By Michelle Pugle
It’s exciting times for the North American hemp industry.
Growing hemp has been permissible in Canada since the mid-90s, but the prohibition around harvesting and selling its CBD-rich flowers, leaves, and buds has only recently been lifted. Alongside our law change came our southern counterpart’s removal of hemp, its seeds, and derivatives from the Controlled Substances Act. Hemp is now being recognized as a non-psychoactive plant that has exponential profit potential for local farmers and licensed sellers.
With the passing of the Cannabis Act 2018 in Canada and the Hemp Farming Act in 2018 in the United States comes unprecedented opportunity for research that builds on the benefits of hemp agriculture on the environment.
The sections put forth within these acts enable hemp research that is safer and more accessible than before.
Medicine Hat hemp farmer Danny Fieldberg told the Calgary Herald, “Once it gets going, there will be no stopping it.” Fieldberg compared the future of hemp to that of the billion-dollar canola industry.
So is all this growth sustainable? Well, yes. You see, hemp is a fast-growing, low-impact crop that can sequester carbon and root deeply to provide run-off and soil erosion protection. It’s pest-tolerant and hardy in our prairie provinces.
Hemp’s environmental benefits don’t begin and end there, though.
Recently, scientists have documented how hemp fields can help ‘stressed’ bee populations by providing a late-season source of pollen. In Colorado alone, 23 out of the 66 local bee species ranging from fuzzy bumblebees to greenish sweat bees were identified in a month-long trapping survey.
This could suggest that some bee species are naturally attracted to the hemp plant, a claim so many other websites have run with, but experts disagree.
Beekeeper and Writer Sharon Schmidt from Bee Culture Magazine argues that bees aren’t as attracted to the Cannabis plant as they are to others. Why? Some say it’s because hemp plants lack the bright colourings and distinct aroma bees are looking for.
In other words, hemp isn’t a bee’s first choice for feasting, but during late-season food droughts, it becomes a saving grace for hungry hives. Outdoor industrial hemp agriculture can offer a plethora of pollen that would otherwise be missed.
Maximizing Hemp’s Benefit to Local Bees
It’s hard times out there for all bees, but we still need to be strategic with how we help.
Outdoor industrial and wild hemp fields can provide late-season access to pollen for beneficial pollinators, but one study suggests the lack of nectar poses a problem for winter reserve honey production for honeybees.
Planting hemp alongside other flowering plant species increases the ecosystem’s biodiversity.
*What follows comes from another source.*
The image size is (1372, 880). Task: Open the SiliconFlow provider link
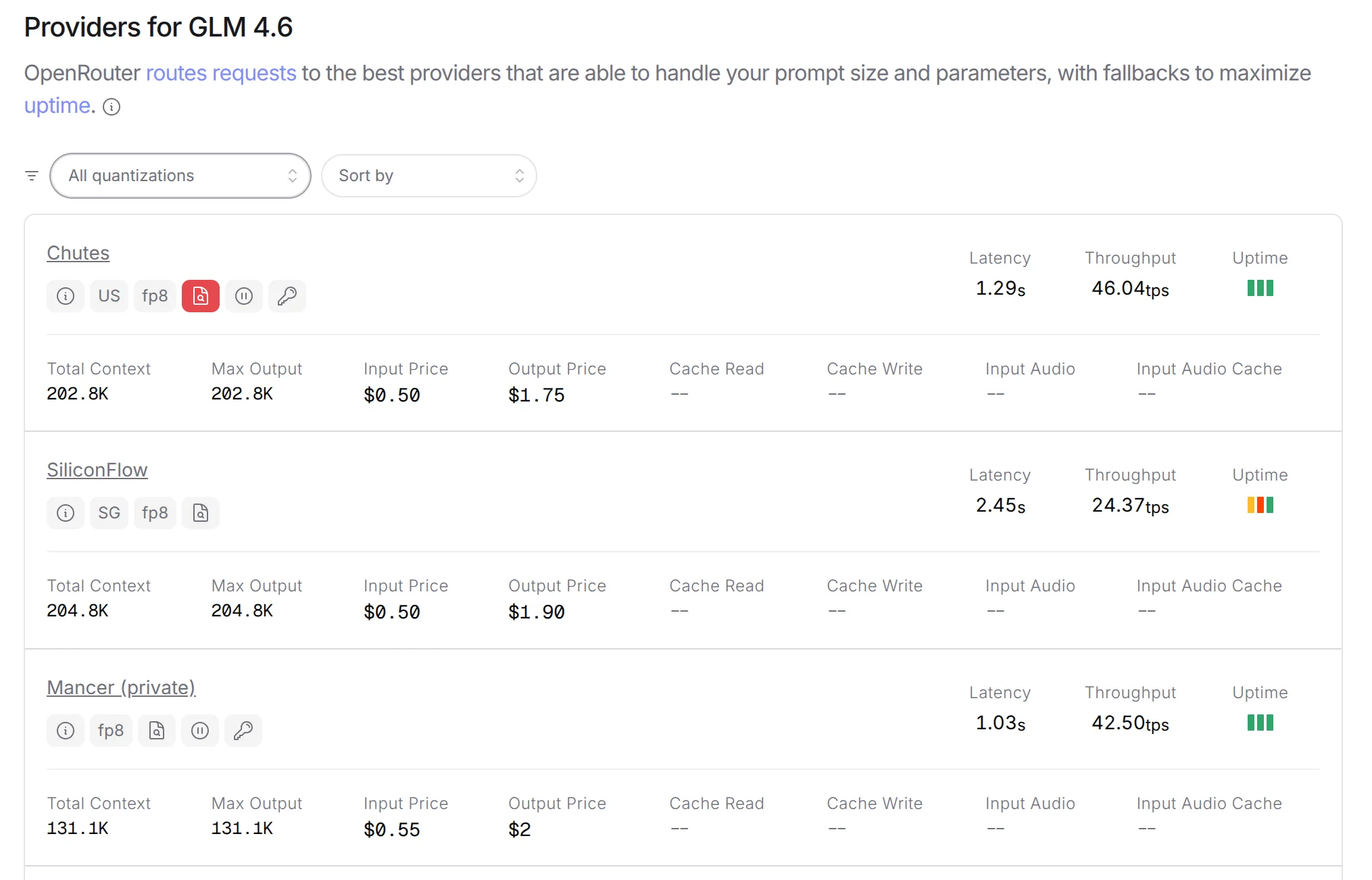(97, 470)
This increases access to various food sources and better models the bees’ wild habitat, much of which has been lost to development.
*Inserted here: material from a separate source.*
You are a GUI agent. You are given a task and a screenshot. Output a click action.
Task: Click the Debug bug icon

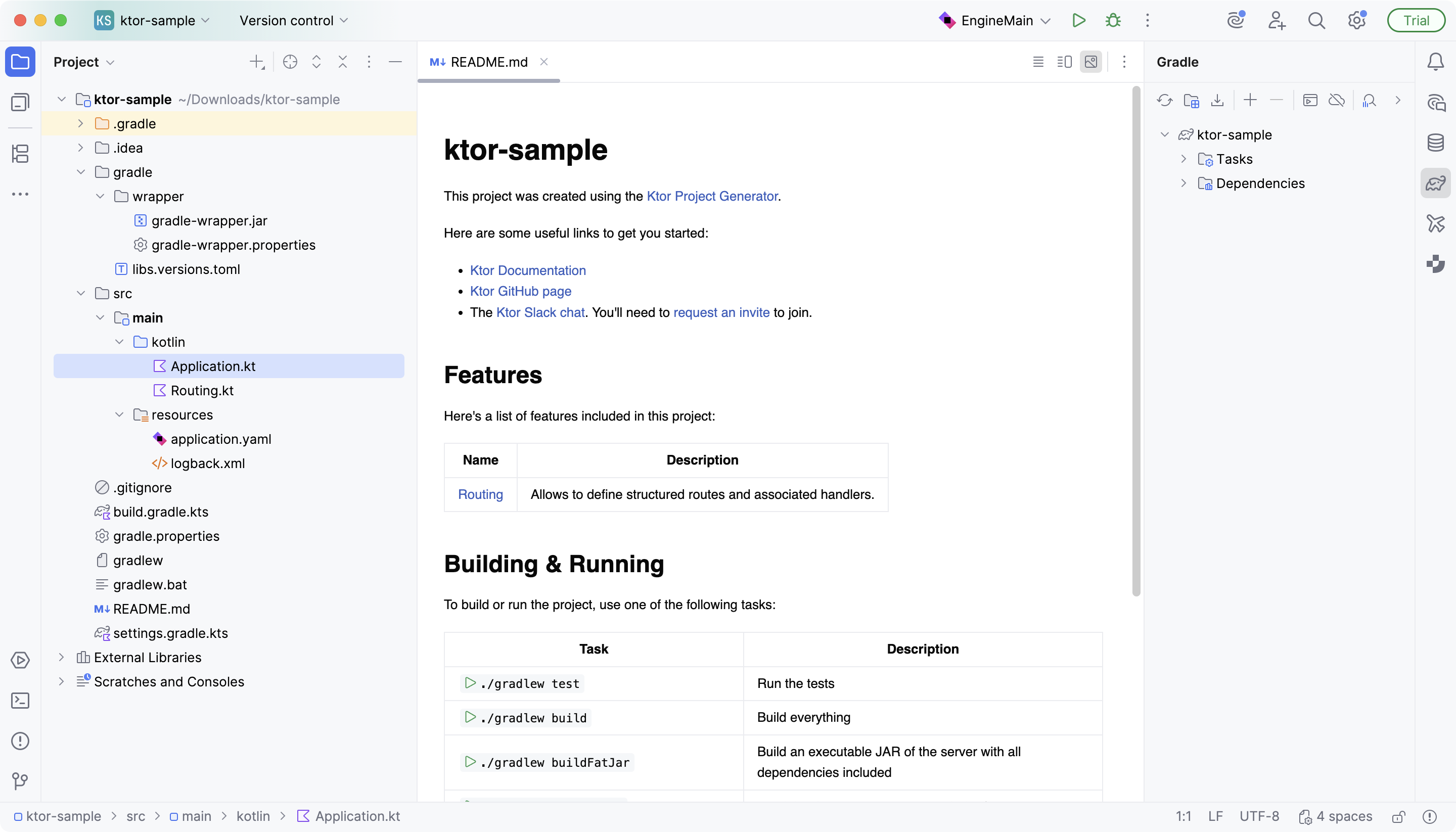click(1113, 21)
Incorporating hemp plants into our pollinator-friendly gardens at home can be yet another way to support our local bees.
If you’re growing hemp at home, try adding pollinator-friendly varieties like Black-Eyed Susans, Milkweed, Bee Balms, and fruit trees into your gardenscape, and stay away from commercial pesticides that can do more damage than they’re worth.
Remember, even if you’re not eating these plants, your local bees and could be harmed by your pesticide use. Stick with organic methods of gardening to ensure bee safety and ecosystem health.